PROVIDED RECORDS -
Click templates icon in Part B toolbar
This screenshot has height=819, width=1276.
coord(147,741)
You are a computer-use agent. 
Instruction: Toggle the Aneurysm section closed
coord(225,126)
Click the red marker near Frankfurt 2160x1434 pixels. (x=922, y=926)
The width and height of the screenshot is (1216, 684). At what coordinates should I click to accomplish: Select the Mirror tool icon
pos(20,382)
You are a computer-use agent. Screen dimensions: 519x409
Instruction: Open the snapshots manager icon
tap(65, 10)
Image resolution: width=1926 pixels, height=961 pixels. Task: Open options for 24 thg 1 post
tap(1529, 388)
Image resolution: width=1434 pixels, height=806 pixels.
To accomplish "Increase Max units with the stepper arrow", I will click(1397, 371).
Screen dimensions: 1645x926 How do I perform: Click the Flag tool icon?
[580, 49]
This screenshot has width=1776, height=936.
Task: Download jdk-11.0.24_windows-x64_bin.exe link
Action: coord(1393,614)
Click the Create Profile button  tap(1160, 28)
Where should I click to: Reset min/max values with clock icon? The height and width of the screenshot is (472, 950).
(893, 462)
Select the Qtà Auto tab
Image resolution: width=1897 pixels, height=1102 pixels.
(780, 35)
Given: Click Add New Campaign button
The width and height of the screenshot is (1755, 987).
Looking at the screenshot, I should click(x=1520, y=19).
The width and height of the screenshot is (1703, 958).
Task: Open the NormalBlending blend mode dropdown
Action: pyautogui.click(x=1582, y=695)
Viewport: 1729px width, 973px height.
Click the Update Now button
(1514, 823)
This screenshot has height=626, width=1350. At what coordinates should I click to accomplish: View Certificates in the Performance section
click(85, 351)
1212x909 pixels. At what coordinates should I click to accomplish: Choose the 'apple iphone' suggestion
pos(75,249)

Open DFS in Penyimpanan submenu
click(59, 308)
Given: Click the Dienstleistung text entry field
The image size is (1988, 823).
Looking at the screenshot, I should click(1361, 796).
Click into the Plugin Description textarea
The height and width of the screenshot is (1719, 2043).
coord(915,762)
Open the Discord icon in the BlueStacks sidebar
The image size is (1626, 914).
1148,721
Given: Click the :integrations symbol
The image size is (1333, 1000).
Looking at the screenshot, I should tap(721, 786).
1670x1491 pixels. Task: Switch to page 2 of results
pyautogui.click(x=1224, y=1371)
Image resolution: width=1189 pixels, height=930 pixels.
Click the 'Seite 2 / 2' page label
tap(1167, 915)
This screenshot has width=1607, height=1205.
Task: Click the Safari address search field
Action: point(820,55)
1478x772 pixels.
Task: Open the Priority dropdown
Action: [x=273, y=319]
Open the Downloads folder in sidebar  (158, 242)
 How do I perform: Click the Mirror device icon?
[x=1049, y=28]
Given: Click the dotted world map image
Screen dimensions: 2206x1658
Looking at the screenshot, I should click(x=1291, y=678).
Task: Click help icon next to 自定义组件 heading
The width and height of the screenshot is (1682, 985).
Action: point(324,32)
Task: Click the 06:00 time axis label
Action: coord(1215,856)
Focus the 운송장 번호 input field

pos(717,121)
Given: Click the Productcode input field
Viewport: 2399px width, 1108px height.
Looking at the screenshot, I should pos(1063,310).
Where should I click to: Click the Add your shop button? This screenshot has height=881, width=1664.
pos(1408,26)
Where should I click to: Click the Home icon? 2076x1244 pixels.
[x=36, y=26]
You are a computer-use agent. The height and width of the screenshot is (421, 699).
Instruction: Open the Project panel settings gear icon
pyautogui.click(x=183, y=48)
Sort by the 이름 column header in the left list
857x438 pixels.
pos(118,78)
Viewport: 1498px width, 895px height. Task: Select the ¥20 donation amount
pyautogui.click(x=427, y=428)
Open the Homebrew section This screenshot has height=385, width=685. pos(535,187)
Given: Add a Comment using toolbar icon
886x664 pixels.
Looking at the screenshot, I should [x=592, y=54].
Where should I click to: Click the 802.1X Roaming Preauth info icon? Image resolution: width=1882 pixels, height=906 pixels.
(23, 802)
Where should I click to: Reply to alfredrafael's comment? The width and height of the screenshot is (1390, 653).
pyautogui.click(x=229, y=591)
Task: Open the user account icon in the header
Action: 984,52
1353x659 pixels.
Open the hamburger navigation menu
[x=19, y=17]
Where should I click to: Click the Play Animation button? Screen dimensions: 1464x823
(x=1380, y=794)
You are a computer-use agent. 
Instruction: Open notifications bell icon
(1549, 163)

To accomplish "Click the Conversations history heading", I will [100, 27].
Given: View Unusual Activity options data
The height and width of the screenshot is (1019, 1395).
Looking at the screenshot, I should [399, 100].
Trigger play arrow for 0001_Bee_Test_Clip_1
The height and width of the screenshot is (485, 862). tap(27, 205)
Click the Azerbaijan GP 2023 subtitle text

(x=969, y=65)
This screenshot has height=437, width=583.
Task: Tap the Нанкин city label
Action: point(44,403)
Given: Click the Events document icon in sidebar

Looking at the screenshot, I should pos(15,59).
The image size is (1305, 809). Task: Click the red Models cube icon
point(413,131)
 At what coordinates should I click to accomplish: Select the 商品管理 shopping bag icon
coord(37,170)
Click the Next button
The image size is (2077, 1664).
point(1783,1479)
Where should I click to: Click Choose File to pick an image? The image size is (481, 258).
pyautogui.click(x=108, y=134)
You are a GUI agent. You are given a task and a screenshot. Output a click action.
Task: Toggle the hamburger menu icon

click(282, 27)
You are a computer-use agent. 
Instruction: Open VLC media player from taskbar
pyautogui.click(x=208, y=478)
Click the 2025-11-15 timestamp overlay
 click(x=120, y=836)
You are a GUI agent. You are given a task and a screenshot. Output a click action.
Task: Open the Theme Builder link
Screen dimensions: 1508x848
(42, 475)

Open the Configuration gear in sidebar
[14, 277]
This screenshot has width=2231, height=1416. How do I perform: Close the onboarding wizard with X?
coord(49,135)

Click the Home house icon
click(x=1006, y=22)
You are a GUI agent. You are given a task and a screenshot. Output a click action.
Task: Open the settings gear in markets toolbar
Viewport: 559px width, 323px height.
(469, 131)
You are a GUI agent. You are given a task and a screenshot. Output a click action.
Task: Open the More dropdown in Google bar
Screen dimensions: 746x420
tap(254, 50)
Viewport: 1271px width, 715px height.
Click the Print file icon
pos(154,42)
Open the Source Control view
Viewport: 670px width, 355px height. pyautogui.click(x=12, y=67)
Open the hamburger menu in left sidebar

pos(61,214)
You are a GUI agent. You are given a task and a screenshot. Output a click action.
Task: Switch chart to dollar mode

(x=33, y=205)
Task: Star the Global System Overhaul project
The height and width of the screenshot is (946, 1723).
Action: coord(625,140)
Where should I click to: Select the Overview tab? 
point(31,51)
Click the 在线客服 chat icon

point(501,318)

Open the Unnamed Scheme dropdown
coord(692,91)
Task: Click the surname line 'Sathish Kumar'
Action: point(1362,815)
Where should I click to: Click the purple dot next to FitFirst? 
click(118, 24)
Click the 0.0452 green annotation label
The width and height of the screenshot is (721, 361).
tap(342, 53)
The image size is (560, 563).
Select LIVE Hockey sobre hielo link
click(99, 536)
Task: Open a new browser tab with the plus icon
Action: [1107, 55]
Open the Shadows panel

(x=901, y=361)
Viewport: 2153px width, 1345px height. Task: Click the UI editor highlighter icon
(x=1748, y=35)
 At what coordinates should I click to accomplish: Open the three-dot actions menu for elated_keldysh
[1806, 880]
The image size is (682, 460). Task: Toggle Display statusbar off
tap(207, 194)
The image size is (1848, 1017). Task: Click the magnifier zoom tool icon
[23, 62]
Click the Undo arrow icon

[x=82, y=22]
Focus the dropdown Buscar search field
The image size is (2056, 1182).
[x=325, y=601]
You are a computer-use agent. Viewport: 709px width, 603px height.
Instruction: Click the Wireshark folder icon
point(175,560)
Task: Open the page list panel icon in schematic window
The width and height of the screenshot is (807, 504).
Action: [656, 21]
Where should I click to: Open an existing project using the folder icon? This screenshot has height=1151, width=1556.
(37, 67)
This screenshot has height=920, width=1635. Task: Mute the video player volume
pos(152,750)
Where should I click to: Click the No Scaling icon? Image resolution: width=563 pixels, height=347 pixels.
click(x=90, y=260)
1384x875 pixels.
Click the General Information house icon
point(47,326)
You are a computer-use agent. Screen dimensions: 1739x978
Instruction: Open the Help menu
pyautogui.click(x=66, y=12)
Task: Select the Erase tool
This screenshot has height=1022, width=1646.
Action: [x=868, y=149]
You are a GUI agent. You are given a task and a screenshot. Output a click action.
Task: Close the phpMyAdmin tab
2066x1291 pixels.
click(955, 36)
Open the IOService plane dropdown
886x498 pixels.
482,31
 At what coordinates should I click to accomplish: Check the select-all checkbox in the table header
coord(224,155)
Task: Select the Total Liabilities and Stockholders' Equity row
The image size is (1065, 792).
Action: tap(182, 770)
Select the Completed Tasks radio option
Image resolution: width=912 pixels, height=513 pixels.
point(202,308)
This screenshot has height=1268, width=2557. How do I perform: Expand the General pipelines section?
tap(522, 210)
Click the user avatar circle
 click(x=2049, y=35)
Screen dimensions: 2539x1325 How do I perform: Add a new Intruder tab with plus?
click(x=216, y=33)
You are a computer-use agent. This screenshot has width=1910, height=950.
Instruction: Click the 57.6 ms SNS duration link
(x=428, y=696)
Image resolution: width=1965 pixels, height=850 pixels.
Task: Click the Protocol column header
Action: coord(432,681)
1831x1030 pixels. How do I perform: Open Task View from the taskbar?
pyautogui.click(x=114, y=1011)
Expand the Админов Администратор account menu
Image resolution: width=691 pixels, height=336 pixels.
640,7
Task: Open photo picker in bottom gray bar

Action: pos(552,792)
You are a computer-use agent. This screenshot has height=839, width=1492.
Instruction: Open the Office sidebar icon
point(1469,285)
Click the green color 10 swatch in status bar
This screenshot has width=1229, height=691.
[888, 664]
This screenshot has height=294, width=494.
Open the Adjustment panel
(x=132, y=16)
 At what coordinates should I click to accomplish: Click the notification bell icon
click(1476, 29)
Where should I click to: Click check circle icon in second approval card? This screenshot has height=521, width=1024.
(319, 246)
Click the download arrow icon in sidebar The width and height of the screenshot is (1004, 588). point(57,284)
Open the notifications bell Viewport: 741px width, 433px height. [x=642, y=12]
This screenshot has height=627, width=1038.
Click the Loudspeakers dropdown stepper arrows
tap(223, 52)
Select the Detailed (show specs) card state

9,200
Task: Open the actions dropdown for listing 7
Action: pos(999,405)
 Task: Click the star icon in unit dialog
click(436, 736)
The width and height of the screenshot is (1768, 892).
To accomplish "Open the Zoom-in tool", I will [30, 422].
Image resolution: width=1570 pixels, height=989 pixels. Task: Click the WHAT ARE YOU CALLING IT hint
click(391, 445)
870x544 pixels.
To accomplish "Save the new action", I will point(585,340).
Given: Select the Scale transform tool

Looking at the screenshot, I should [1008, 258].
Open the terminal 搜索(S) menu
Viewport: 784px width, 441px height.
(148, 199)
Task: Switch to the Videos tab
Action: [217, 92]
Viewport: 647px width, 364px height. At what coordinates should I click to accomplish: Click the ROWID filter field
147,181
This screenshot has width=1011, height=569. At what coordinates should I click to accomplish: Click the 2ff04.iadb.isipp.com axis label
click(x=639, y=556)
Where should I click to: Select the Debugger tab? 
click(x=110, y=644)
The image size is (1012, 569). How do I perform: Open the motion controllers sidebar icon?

INSTRUCTIONS FOR THE TASK - Reply with the number of lines in the preceding entries that contain "toolbar", and no other words.

ANSWER TO THE EXERCISE - 3